Monday, May 25, 2015

Memorial Day

Memorial Day marks the informal start of summer—pools open, the barbecue season kicks off, and it’s OK to wear white shoes or sandals. But it has a more solemn aspect, implied in the name itself. Memorial Day is a day when we remember the nation's war dead. Not to be confused with Veterans Day—which honors living veterans—Memorial Day remembers those who gave their life for the country. How did this day begin? In 1868, Memorial Day was observed for the first time in the United States, at the request of Gen. John A. Logan, the national commander of the Grand Army of the Republic. It was called Decoration Day because the general had seen women decorating graves of Civil War heroes. In the earlier part of the century, Memorial Day was essentially a Northern and Western holiday. The South had its own Confederate Memorial Day, usually held in April. But World Wars I and II brought an added gravity to the day, as did the later Korean and Vietnam conflicts.

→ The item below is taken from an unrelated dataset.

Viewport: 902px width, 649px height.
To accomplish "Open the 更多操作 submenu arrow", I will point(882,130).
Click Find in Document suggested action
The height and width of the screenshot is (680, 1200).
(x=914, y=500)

In 1959, Congress proclaimed that a day be set aside in recognition of those who died in service to their country. Memorial Day was observed on May 30 until 1971, when Congress decreed that it be observed annually on the last Monday in May.
Most importantly, let us remember those widows and orphans who lost their spouses, parents and loved ones who have only memories of their heroes who made the ultimate sacrifice. In their name I offer this prayer:

Eternal God, Creator of years, of centuries, Lord of whatever is beyond time,
Maker of all species and master of all history --
How shall we speak to you from our smallness and inconsequence?
Except that you have called us to worship you in spirit and in truth;
You have lifted us up with your loving kindnesses.
Therefore we are bold to come before you without fear (thought we are often anxious).
We sing with spirit and pray with courage because you have dignified us;
You have redeemed us from the aimlessness of things' going meaninglessly well.
God, lift the hearts of those for whom this holiday is not just diversion,
but painful memory and continued deprivation.
Bless those whose dear ones have died needlessly, wastefully in accident or misadventure.
We remember with compassion those who have died serving their countries in the futility of combat.
We believe that you will provide for us as others have been provided with the fulfillment of
"Blessed are those who mourn, for they shall be comforted."